Wie also kann der Chemieingenieur das Fließverhalten von pulverförmigen Schüttgütern während der Fertigung vorhersagen? In der Regel wird dabei untersucht, wie das Material an einer Kontaktfläche entlang gleitet, beispielsweise an einer Silowand oder einer Mischerschaufel, welche Spannungen sich aufbauen und wie die Schüttdichte sich bei Verdichtung verhält. Diese Eigenschaften begünstigen nämlich die Bildung von Brücken im Schüttgut und das Entstehen von Fließstörungen. Teilweise werden Tests durchgeführt, zum Beispiel wie lange es dauert, bis ein Pulver aus einem Trichter geflossen ist, oder wie viel Energie benötigt wird, um eine Rührschaufel in einem Pulverbett zu bewegen, da sie relativ leicht durchzuführen sind. Unglücklicherweise sind sie nur sehr schwer auf reale Anlagenbedingungen übertragbar. Darüber hinaus sind Aussagen wie „gut fließend“ oder „schlecht fließend“ sehr subjektiv und geben nur eine von mehreren Eigenschaften unter ganz spezifischen Bedingungen wieder. Beim freien Schütten kann ein Pulver „gut fließend“ wirken, aber nach dem Entlüften oder beim Einwirken von Verdichtungskräften einen sehr festen und stabilen Zustand annehmen. Ein trockenes, kristallines Produkt wird im Allgemeinen durch eine relativ kleine Öffnung fließen. Wenn es jedoch feucht wird oder sich aufgrund der Bildung kleinster Kristallbrücken zwischen den Partikeln verfestigt, wird es schließlich ausnehmend verformungsresistent.

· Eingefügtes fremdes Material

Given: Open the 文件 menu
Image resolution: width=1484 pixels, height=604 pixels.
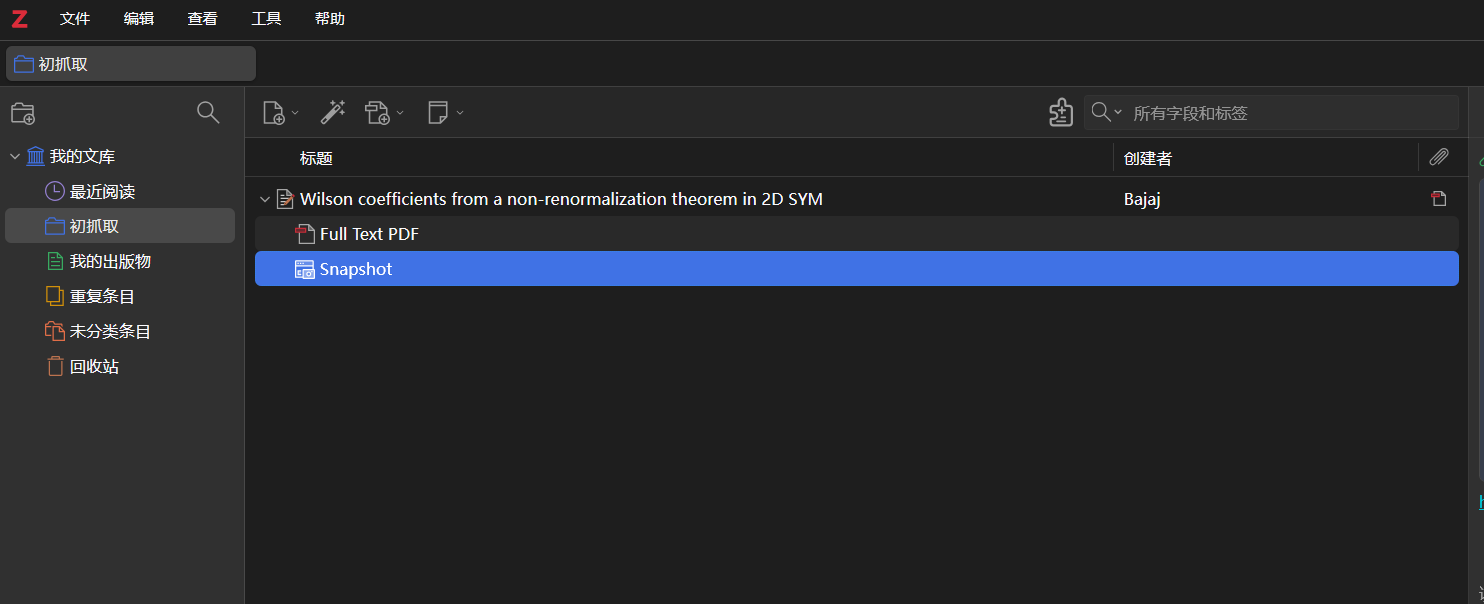Looking at the screenshot, I should click(75, 19).
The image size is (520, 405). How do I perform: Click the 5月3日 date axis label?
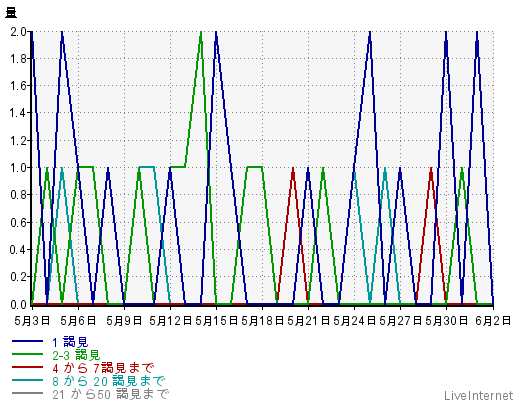(x=32, y=321)
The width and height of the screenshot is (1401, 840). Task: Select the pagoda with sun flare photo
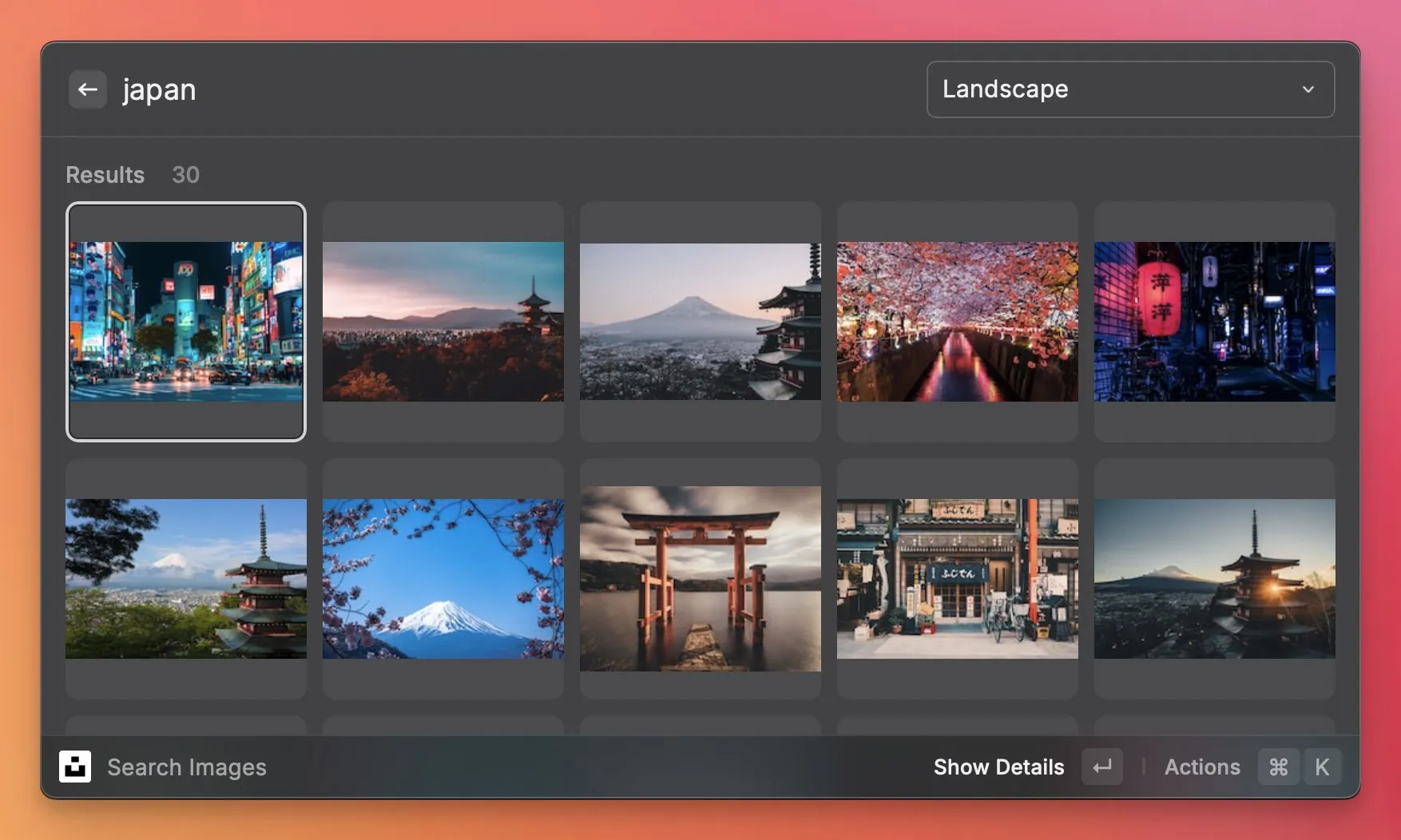click(1215, 579)
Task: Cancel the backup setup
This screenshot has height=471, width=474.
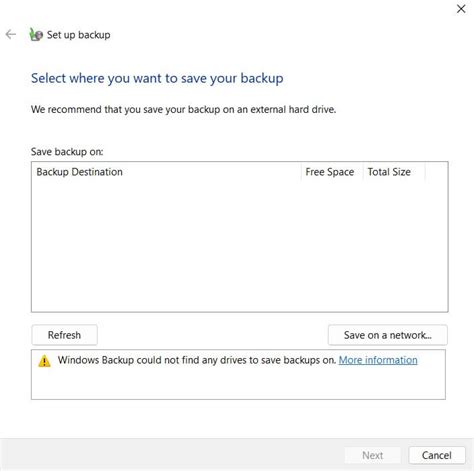Action: coord(437,455)
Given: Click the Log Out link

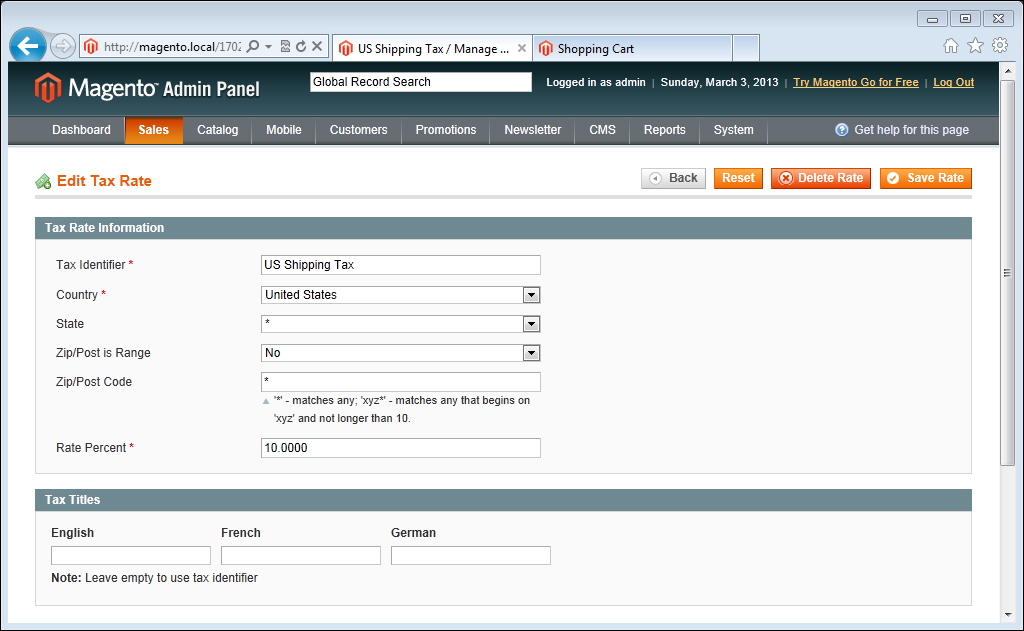Looking at the screenshot, I should click(x=953, y=82).
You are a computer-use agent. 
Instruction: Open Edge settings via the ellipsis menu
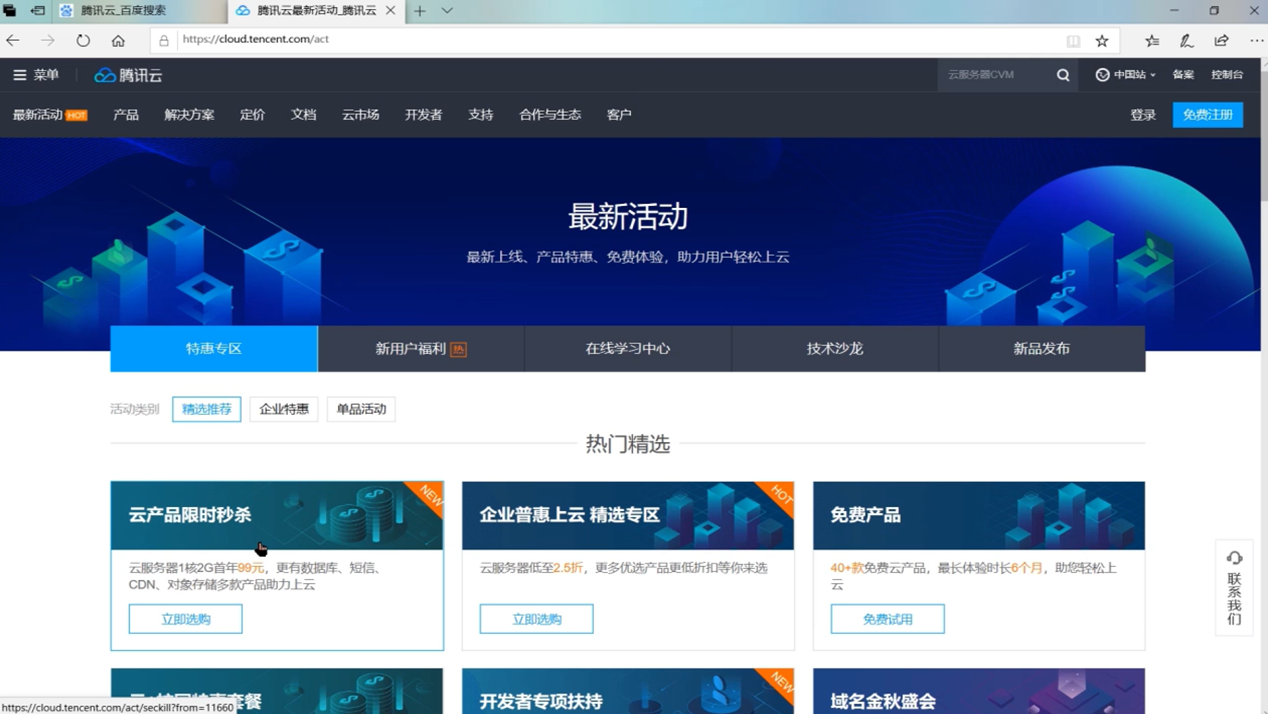[1256, 40]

Pulverfluss ist nicht immer ideal
In den meisten Fällen ist das optimale Fließverhalten der Massenfluss, d.h. beim Austragen ist das gesamte Pulver in Bewegung. Dies hat zahlreiche Vorteile, zum Beispiel das Vermeiden einer Entmischung und ein effizienter Fluss in Richtung der Austragsöffnung. Das Erreichen eines zumindest fast vollständigen Massenflusses ist nur dann möglich, wenn die Lagerbehälter und die anderen Anlagenkomponenten auf das Fließverhalten des Schüttgutes abgestimmt werden. Bei einem Material mit hoher Reibung muss ein gut funktionierendes Silo einen ausreichend großen Fließkanal haben, um eine Schachtbildung zu vermeiden und ausreichend steile Trichterwände, um sich allein über die Schwerkraft entleeren zu können. Zur Schachtbildung kommt es, wenn das Schüttgut nur in der Silomitte direkt über der Austragsöffnung im Fluss ist, am Rand aber ruht. In der ruhenden Zone bleibt ein großer Teil des Silovolumens ungenutzt, und nur ein kleiner Teil des Siloinhalts kann problemlos ausgetragen werden. Titandioxid beispielsweise hat eine sehr hohe Reibung auch auf polierten Edelstahloberflächen, und eine ausreichend steile Silowand, um Schachtbildung zu vermeiden, lässt sich bei konischen Silos praktisch kaum realisieren.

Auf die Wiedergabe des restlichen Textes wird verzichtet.